Rewrite every line of the records below as a JSON list of strings, one string per line, omitting blank lines.

Rows from a dataset
-=-=-=-=-

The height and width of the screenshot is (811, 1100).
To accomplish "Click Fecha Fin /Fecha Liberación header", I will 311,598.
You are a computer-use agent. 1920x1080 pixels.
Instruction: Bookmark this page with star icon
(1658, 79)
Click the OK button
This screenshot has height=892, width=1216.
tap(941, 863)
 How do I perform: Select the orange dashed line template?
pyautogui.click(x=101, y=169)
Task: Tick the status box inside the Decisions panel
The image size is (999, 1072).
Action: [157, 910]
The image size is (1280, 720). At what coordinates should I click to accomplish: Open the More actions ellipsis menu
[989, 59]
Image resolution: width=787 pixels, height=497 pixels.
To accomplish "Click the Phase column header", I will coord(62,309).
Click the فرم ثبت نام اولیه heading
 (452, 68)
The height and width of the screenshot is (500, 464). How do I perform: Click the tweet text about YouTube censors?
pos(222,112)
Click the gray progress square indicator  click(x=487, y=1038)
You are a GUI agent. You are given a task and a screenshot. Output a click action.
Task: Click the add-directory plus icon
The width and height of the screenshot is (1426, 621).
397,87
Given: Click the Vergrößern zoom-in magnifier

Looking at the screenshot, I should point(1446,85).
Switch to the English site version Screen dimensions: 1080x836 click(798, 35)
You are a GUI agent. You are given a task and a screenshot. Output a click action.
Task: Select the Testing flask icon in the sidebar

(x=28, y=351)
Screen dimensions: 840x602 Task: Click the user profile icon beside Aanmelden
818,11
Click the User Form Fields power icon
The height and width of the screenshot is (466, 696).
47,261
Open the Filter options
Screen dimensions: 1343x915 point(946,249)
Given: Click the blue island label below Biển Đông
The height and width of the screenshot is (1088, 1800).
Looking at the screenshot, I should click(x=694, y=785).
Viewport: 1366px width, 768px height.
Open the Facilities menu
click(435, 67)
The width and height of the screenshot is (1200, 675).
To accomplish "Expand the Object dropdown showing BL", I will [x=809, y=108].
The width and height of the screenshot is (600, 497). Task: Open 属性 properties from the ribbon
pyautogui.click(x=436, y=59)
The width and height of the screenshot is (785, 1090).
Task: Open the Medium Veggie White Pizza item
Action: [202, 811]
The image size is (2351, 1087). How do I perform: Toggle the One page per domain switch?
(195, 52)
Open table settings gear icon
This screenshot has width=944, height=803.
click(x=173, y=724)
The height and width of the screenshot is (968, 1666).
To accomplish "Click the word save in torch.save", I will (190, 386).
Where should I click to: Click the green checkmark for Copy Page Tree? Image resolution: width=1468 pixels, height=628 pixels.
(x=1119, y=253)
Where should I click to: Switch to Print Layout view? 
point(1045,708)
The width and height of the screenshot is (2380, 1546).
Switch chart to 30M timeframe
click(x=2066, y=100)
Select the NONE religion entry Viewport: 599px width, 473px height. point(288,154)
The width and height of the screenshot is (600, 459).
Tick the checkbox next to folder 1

-=-=-=-=-

Answer to this exercise:
[
  "The height and width of the screenshot is (811, 1100).",
  "To accomplish \"Click Fecha Fin /Fecha Liberación header\", I will 311,598.",
  "You are a computer-use agent. 1920x1080 pixels.",
  "Instruction: Bookmark this page with star icon",
  "(1658, 79)",
  "Click the OK button",
  "This screenshot has height=892, width=1216.",
  "tap(941, 863)",
  " How do I perform: Select the orange dashed line template?",
  "pyautogui.click(x=101, y=169)",
  "Task: Tick the status box inside the Decisions panel",
  "The image size is (999, 1072).",
  "Action: [157, 910]",
  "The image size is (1280, 720). At what coordinates should I click to accomplish: Open the More actions ellipsis menu",
  "[989, 59]",
  "Image resolution: width=787 pixels, height=497 pixels.",
  "To accomplish \"Click the Phase column header\", I will coord(62,309).",
  "Click the فرم ثبت نام اولیه heading",
  " (452, 68)",
  "The height and width of the screenshot is (500, 464). How do I perform: Click the tweet text about YouTube censors?",
  "pos(222,112)",
  "Click the gray progress square indicator  click(x=487, y=1038)",
  "You are a GUI agent. You are given a task and a screenshot. Output a click action.",
  "Task: Click the add-directory plus icon",
  "The width and height of the screenshot is (1426, 621).",
  "397,87",
  "Given: Click the Vergrößern zoom-in magnifier",
  "Looking at the screenshot, I should point(1446,85).",
  "Switch to the English site version Screen dimensions: 1080x836 click(798, 35)",
  "You are a GUI agent. You are given a task and a screenshot. Output a click action.",
  "Task: Select the Testing flask icon in the sidebar",
  "(x=28, y=351)",
  "Screen dimensions: 840x602 Task: Click the user profile icon beside Aanmelden",
  "818,11",
  "Click the User Form Fields power icon",
  "The height and width of the screenshot is (466, 696).",
  "47,261",
  "Open the Filter options",
  "Screen dimensions: 1343x915 point(946,249)",
  "Given: Click the blue island label below Biển Đông",
  "The height and width of the screenshot is (1088, 1800).",
  "Looking at the screenshot, I should click(x=694, y=785).",
  "Viewport: 1366px width, 768px height.",
  "Open the Facilities menu",
  "click(435, 67)",
  "The width and height of the screenshot is (1200, 675).",
  "To accomplish \"Expand the Object dropdown showing BL\", I will [x=809, y=108].",
  "The width and height of the screenshot is (600, 497). Task: Open 属性 properties from the ribbon",
  "pyautogui.click(x=436, y=59)",
  "The width and height of the screenshot is (785, 1090).",
  "Task: Open the Medium Veggie White Pizza item",
  "Action: [202, 811]",
  "The image size is (2351, 1087). How do I perform: Toggle the One page per domain switch?",
  "(195, 52)",
  "Open table settings gear icon",
  "This screenshot has width=944, height=803.",
  "click(x=173, y=724)",
  "The height and width of the screenshot is (968, 1666).",
  "To accomplish \"Click the word save in torch.save\", I will (190, 386).",
  "Where should I click to: Click the green checkmark for Copy Page Tree? Image resolution: width=1468 pixels, height=628 pixels.",
  "(x=1119, y=253)",
  "Where should I click to: Switch to Print Layout view? ",
  "point(1045,708)",
  "The width and height of the screenshot is (2380, 1546).",
  "Switch chart to 30M timeframe",
  "click(x=2066, y=100)",
  "Select the NONE religion entry Viewport: 599px width, 473px height. point(288,154)",
  "The width and height of the screenshot is (600, 459).",
  "Tick the checkbox next to folder 1"
]